> **USO DELLE INFORMAZIONI**
A. Rispondi in base all'intervista sul Pd:
(i) Come vengono definite le richieste di un congresso da parte di Base riformista?
(ii) In quale data è stato pubblicato il tweet citato dall'intervistatore?
(iii) Con quale percentuale di voti era stato eletto Zingaretti?
B. Prosegui l'intervista sul Pd a partire dalla sua ultima frase.

Insomma un segretario che abbia pieni poteri.

“Deve averli. Le richieste di un congresso da parte di Base riformista sono irrealistiche e inaccettabili. Basta ricordare le motivazioni con cui Sergio Mattarella ha spiegato l’impossibilità di tenere elezioni politiche in tempo di crescente pandemia. E io non credo ai congressi virtuali”.

Nel suo ultimo tweet del 4 marzo lei ha scritto: ‘E’ bene che il segretario Zingaretti resti al suo posto’. E’ stato un addio frettoloso? Oppure il segretario ha tirato le somme di una strategia politica, quella dell’alleanza organica con M5s e Leu, indigeribile per una parte del Pd?

“Ho chiesto a Nicola di restare perché, in quel momento delicato, come tanti sono rimasto sorpreso dal modo con cui si è dimesso. Avrei preferito una sede formale e una discussione politica. Comunque lui ha scelto di non tornare sui suoi passi, e allora bisogna voltare pagina, in un momento molto difficile per il Paese. Certo era stato eletto con più del 60% dei voti, quindi sarebbe stato in grado di indirizzare le scelte del partito. Si trattava di una maggioranza solida, ma la minoranza si è comportata come se il congresso non si fosse tenuto. Invece sul piano delle possibili alleanze, siano esse quella Pd-M5s-Leu o un ritorno allo spirito ‘ulivista’, a mio avviso è sbagliato teorizzarle in astratto, se prima non ci poniamo il vero problema del Pd: la sua identità. A chi si rivolge? Qual è la sua proposta programmatica? Di questo va discusso. Mentre sarebbe inutile tornare alla vecchia discussione sulle origini, su Ds e Margherita. Il passaggio relativo all’identità culturale del partito, in primo luogo sui temi sociali, è già stato fatto”.

Però molti critici parlano di un partito vuoto, senza idee, invecchiato precocemente e timoroso di ogni apertura. Un partito che è solo un cartello di correnti.

> **DATI RACCOLTI**
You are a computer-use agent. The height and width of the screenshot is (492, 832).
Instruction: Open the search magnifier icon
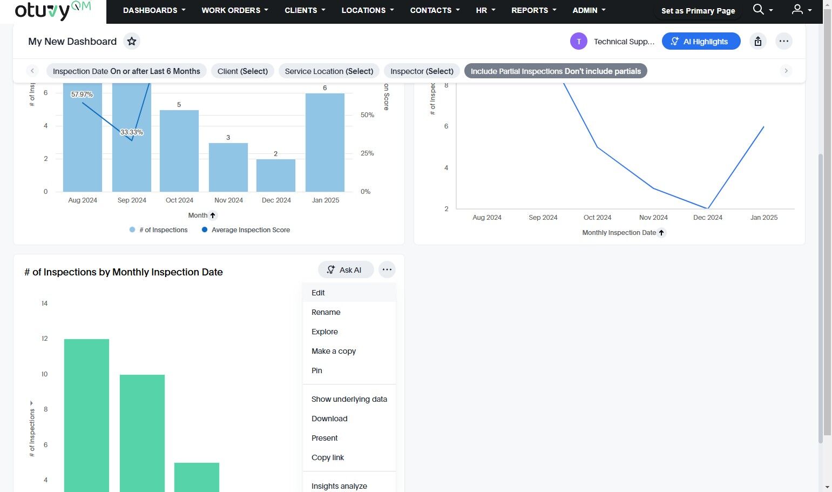[x=759, y=10]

> **ESERCIZI RISOLTI**
A.
(i) Irrealistiche e inaccettabili.
(ii) Il 4 marzo.
(iii) Con più del 60% dei voti.

B.
“Secondo me è il segno che abbiamo smarrito la nostra anima ‘sociale’, dopo gli anni di Renzi e del Jobs act. Allora dobbiamo riconquistarla, pensando a come deve essere un partito progressista, democratico, che occupa un campo preciso dello schieramento politico, di sinistra o centrosinistra che dir si voglia. Dobbiamo insomma rimediare a quell’indebolimento dell’identità sociale del Pd che si è manifestato negli ultimi anni. E che ha portato molti nostri elettori ad essere sfiduciati. Delusi. A tal punto da rifugiarsi nell’astensione, o addirittura a decidere di cambiare il loro orientamento politico”.

Un’ultima domanda. Ma tutto quel che è successo non sarà colpa dei miliardi del Next generation Ue, di fronte i quali si è compattato uno schieramento largo e variegato, non solo politico, che riteneva il secondo governo di Giuseppe Conte inadeguato a gestirli?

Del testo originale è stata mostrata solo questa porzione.